TASK STATEMENT ▸ The lines to copy are those holding the string "tile" in the entries below.

DATA PROVIDED ▸
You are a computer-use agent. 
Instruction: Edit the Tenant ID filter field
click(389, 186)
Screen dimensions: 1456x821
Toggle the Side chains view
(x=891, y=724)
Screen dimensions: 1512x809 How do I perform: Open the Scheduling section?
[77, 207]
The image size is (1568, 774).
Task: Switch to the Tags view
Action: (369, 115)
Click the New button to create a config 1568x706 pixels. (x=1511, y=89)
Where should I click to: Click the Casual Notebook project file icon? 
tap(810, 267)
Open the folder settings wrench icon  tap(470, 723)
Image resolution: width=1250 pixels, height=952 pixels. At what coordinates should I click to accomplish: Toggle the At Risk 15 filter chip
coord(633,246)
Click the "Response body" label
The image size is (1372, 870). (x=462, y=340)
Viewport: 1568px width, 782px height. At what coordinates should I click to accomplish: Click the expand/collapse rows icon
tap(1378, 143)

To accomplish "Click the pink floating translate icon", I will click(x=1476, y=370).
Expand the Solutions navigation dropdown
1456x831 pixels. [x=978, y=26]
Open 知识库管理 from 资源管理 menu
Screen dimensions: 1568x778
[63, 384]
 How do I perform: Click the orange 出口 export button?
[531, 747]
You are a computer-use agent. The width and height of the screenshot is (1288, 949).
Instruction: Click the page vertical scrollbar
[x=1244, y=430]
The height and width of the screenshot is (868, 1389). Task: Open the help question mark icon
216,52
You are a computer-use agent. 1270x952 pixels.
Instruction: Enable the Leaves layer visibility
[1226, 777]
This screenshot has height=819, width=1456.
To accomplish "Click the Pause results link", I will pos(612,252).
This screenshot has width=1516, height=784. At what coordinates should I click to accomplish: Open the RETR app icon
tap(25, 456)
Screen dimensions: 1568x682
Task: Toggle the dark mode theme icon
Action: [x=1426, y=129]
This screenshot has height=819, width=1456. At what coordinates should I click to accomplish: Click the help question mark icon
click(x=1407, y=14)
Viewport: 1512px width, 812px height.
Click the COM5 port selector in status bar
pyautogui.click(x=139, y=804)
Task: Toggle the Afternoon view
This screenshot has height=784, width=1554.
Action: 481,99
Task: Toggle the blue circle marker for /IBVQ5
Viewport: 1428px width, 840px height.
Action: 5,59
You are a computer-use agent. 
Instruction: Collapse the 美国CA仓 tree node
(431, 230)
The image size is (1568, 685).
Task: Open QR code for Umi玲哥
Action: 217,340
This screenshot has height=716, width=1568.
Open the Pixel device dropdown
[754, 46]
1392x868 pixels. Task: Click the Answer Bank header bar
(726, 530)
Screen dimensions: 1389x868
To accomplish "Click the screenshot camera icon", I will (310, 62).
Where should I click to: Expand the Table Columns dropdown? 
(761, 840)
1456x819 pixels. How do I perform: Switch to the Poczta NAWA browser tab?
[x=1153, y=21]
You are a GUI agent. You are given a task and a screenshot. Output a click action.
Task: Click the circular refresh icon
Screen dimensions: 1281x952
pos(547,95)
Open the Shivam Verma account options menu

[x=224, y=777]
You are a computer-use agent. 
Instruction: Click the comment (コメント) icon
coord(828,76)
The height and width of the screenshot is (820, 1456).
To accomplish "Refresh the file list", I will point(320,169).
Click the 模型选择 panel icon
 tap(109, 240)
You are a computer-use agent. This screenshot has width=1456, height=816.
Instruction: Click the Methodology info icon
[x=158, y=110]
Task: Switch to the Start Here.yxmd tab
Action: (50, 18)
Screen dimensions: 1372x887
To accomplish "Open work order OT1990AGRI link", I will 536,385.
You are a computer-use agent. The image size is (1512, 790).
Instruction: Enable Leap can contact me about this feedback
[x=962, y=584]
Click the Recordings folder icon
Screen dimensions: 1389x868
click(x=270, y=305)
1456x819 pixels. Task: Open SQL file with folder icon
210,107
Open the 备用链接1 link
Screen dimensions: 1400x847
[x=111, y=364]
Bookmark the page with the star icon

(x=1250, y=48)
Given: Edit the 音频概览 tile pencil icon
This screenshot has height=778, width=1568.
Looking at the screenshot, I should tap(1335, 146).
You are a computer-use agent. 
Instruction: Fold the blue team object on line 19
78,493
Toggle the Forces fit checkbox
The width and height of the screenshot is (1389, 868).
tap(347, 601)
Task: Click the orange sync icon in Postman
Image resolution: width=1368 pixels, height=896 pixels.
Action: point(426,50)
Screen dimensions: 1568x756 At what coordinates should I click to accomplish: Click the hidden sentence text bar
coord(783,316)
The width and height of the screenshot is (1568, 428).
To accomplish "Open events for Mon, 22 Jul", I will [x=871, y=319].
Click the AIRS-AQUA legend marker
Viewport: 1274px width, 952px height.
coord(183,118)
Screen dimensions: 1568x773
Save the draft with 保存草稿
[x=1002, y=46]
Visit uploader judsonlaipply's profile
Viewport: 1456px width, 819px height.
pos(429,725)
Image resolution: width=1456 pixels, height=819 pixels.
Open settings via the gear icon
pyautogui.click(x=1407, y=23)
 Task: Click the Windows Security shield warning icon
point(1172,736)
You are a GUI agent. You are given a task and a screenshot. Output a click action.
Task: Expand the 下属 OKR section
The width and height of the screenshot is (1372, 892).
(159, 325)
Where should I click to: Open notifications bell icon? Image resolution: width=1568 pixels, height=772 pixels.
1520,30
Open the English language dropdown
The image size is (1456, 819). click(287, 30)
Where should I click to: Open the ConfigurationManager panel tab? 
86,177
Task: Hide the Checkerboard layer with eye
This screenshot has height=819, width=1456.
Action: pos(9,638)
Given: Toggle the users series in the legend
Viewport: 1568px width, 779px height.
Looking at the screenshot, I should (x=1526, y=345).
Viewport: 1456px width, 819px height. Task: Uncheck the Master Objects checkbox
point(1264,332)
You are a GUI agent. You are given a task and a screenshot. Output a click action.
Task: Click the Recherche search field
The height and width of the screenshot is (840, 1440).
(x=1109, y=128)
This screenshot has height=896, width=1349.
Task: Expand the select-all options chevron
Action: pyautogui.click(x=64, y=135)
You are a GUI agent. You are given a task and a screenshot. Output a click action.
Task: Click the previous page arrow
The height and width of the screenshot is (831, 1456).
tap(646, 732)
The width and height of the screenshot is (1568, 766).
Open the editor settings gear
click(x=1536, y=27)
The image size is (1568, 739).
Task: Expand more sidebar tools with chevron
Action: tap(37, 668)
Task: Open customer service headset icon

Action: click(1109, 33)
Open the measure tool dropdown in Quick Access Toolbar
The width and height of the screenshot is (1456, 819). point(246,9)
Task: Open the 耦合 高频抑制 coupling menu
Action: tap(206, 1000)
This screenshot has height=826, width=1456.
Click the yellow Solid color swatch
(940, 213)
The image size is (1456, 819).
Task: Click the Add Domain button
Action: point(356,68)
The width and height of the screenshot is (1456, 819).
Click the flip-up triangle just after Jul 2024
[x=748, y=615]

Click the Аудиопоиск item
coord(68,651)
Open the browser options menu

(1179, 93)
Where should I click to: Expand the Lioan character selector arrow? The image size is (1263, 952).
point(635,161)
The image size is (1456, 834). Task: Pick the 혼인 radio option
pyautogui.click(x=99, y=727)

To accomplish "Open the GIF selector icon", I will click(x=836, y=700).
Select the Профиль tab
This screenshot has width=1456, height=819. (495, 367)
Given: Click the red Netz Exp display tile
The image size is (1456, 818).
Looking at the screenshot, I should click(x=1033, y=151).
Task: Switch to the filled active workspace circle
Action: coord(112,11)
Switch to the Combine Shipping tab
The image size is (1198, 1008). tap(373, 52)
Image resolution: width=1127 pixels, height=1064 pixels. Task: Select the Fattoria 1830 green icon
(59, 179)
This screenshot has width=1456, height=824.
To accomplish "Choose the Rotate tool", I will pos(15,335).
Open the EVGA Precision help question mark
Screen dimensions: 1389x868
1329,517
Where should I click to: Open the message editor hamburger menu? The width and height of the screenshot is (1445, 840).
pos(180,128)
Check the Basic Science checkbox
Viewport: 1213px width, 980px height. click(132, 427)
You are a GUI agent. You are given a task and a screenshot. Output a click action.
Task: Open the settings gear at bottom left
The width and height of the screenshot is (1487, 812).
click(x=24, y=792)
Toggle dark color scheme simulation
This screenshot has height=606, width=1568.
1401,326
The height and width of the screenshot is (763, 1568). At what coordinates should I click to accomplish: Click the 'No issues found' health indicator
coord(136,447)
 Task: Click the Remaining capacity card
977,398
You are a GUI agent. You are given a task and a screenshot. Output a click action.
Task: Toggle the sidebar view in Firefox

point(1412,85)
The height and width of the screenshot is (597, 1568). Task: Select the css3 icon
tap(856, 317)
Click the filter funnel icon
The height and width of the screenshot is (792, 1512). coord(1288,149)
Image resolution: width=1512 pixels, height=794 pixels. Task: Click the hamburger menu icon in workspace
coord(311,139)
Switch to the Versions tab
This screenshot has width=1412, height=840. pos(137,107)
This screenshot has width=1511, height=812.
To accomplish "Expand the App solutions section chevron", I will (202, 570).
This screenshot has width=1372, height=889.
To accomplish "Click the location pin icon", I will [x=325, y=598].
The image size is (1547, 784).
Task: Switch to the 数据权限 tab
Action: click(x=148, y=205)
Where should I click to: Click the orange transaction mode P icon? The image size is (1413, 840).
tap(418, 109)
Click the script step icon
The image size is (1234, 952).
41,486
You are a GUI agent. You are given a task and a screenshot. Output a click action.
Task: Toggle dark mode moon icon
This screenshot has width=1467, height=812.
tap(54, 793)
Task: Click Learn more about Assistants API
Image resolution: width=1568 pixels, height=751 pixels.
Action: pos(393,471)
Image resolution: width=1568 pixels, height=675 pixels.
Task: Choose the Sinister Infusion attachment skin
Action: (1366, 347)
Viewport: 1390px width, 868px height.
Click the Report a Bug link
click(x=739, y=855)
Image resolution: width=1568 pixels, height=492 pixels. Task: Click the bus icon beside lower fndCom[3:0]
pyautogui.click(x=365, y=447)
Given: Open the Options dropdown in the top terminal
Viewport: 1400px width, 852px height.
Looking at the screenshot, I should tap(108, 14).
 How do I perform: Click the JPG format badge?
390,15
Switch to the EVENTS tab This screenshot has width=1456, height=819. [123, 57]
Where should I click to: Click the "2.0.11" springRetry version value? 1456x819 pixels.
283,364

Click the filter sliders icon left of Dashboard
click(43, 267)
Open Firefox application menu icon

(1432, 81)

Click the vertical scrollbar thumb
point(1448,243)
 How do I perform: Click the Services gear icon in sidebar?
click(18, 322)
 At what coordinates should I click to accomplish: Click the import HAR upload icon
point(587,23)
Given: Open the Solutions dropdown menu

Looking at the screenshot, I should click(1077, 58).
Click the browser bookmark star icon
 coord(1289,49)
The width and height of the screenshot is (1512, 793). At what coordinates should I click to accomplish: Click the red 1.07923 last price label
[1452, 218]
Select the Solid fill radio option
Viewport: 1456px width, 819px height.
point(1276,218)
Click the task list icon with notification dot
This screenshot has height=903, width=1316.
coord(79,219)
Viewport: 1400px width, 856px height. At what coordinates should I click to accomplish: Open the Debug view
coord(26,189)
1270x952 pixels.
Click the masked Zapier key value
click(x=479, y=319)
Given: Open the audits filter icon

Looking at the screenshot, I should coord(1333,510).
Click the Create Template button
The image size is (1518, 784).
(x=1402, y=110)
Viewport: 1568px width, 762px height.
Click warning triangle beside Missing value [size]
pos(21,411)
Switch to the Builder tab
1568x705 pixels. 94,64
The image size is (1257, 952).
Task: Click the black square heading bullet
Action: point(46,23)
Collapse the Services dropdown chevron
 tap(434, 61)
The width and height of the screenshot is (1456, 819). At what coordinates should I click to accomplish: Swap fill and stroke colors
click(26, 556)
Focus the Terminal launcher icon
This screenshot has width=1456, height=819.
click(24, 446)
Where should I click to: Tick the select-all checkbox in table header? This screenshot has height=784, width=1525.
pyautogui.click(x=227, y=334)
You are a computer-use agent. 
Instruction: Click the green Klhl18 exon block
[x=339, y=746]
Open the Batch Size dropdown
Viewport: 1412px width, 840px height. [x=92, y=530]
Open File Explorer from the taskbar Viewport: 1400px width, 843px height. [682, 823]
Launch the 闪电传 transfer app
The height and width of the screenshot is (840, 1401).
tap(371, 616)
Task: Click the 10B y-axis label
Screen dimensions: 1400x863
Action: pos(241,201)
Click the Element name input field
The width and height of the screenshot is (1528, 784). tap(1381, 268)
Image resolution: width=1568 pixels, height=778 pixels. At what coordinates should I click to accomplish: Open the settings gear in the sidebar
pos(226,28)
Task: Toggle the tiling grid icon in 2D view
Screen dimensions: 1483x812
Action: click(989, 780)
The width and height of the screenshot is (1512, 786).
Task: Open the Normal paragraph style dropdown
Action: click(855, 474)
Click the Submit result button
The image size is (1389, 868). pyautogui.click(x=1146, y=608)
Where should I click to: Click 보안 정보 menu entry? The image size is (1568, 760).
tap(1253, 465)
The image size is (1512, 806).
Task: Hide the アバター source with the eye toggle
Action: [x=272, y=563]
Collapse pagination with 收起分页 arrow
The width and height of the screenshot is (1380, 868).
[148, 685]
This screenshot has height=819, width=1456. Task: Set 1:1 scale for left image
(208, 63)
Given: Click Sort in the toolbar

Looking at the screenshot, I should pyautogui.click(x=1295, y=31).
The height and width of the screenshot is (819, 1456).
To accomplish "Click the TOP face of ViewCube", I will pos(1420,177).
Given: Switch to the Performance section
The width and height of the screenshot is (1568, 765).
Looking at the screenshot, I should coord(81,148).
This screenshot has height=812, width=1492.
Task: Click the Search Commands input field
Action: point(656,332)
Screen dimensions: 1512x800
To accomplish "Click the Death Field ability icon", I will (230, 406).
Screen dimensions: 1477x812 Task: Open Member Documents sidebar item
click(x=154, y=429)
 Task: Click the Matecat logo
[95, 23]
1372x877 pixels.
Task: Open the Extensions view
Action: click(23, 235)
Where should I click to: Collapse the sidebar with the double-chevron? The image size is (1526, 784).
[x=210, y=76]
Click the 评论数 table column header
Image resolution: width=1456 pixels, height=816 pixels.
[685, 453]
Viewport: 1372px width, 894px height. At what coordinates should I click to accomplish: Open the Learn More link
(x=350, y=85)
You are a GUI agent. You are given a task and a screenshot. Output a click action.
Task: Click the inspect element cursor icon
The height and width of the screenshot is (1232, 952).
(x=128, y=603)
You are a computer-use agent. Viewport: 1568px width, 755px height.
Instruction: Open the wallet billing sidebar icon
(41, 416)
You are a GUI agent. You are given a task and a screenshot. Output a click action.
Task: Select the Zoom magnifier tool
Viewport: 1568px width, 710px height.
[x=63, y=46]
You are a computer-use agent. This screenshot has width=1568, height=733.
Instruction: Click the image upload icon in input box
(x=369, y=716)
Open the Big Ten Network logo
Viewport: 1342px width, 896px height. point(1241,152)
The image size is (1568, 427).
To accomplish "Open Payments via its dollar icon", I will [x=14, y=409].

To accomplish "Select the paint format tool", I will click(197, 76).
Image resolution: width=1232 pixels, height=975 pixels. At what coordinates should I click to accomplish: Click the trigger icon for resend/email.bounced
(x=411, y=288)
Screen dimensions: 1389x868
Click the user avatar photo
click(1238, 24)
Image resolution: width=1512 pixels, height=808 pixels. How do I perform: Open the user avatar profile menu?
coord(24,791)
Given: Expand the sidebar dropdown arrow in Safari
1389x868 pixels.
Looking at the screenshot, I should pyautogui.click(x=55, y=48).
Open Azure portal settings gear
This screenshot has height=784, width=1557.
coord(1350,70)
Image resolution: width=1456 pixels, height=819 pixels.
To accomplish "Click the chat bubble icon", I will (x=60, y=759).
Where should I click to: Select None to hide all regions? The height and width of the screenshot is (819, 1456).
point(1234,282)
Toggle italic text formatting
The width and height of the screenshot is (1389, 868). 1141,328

OUTPUT OF THE EXERCISE ▸
Given: Edit the 音频概览 tile pencil icon
Given: Click the red Netz Exp display tile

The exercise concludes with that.